Son premier spectacle au Maroc, le face-à-face avec Éric Zemmour, de futurs projets… Les révélations de Yassine Belattar

Yassine Belattar a présenté son one-man-show «En Marge» pour la première fois au Maroc, à Casablanca et à Rabat, les 27 et 29 septembre 2022.

Yassine Belattar a présenté son one-man-show «En Marge» pour la première fois au Maroc, à Casablanca et à Rabat, les 27 et 29 septembre 2022. . Khalil Essalak / Le360 (capture image vidéo)

Le 02/10/2022 à 15h48

VidéoHumoriste franco-Marocain, Yassine Belattar s’est produit cette semaine pour la première fois au Maroc. Un one man show hilarant, «En marge», qui a d’ailleurs obtenu la meilleure note à un spectacle d’humour par un jury de critiques français. Rencontre avec un artiste engagé, dont faire rire est le métier.

Yassine Belattar est allé cette semaine pour la première fois à la rencontre de son public au Maroc, à Casablanca et à Rabat les 27 et 29 septembre derniers, avec son one-man-show En marge, où il interroge son rapport à son africanité et à la mort.

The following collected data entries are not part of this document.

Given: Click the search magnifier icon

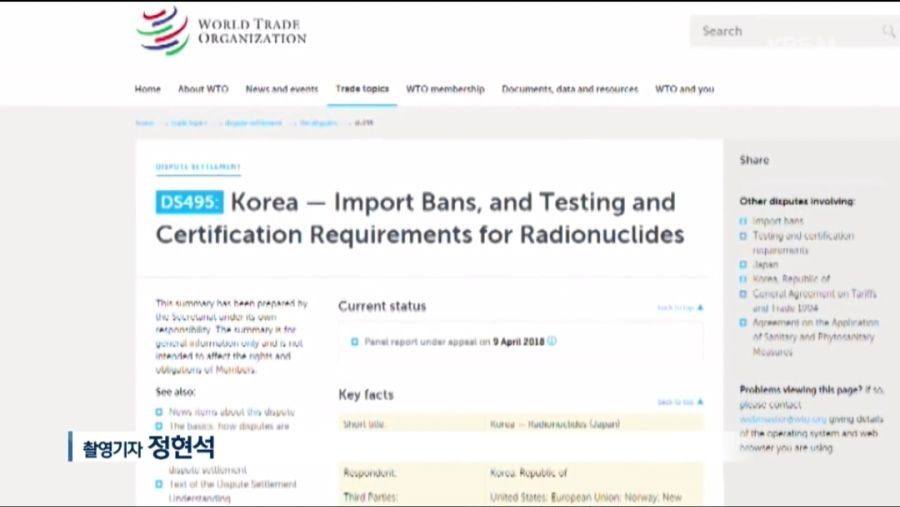Looking at the screenshot, I should 888,32.
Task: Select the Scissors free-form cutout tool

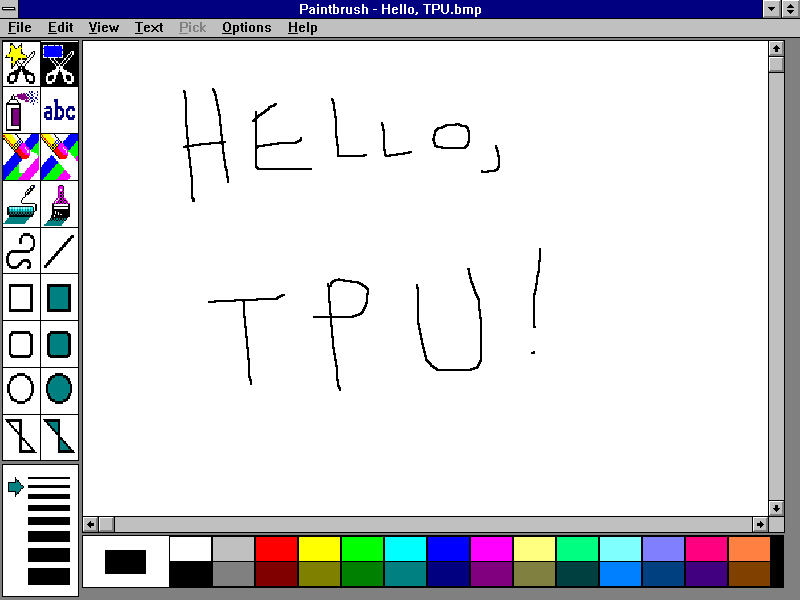Action: [x=21, y=64]
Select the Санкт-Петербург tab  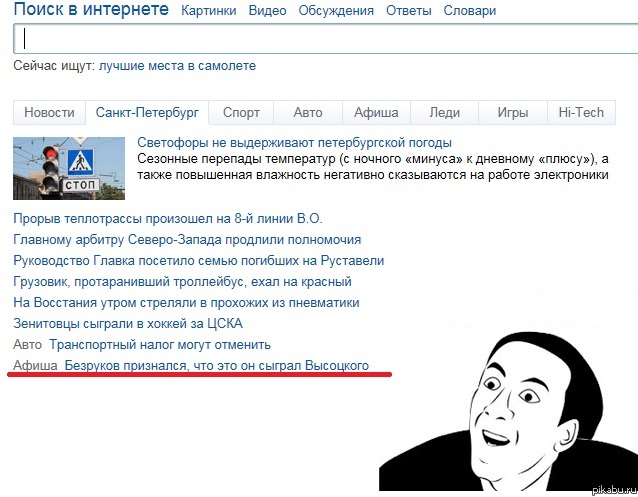tap(147, 112)
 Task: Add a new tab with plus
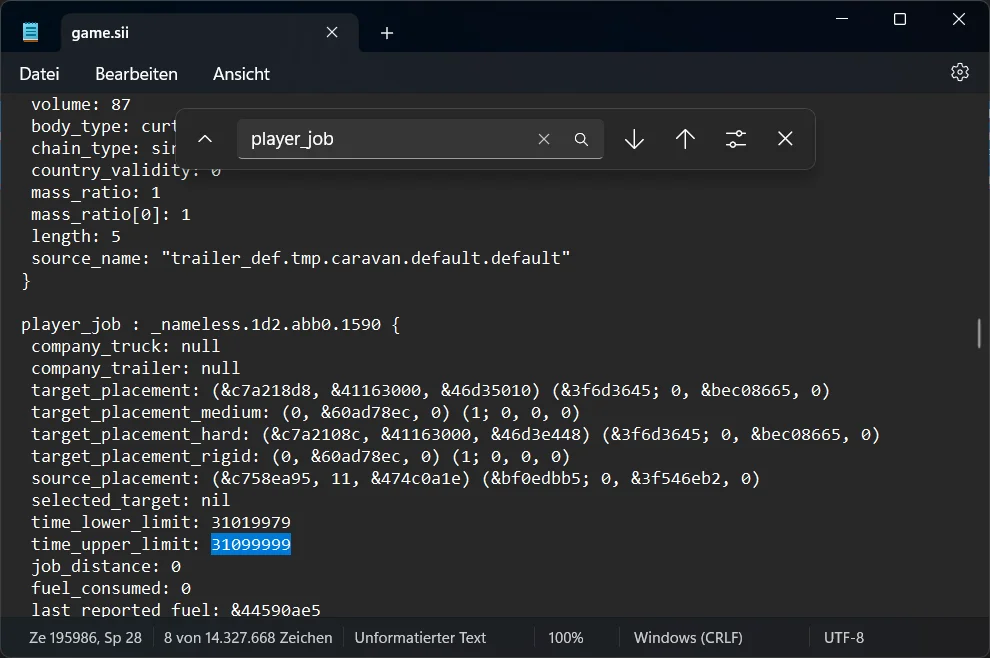387,33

Dans En Marge, tout y passe, avec le parcours de Yassine Belattar en fil conducteur. Yassine l’inclassable, qui refuse qu’on le fasse entrer dans une case ou que l’on prenne des décisions à sa place. L’artiste raconte tout au public venu le voir avec humour, et parfois beaucoup d’émotion. Corrosif, drôle et généreux, il ne se lasse pas de raconter ses déboires, dressant une galerie de portraits désopilants de ceux qui occupent le haut du pavé médiatico-politique qu’il décrit sans faire de concessions.

L’humoriste franco-marocain décrit, dans cette interview pour Le360, cette première prestation au Maroc, parle de ses futurs projets, et revient aussi sur son face-à-face avec Eric Zemmour.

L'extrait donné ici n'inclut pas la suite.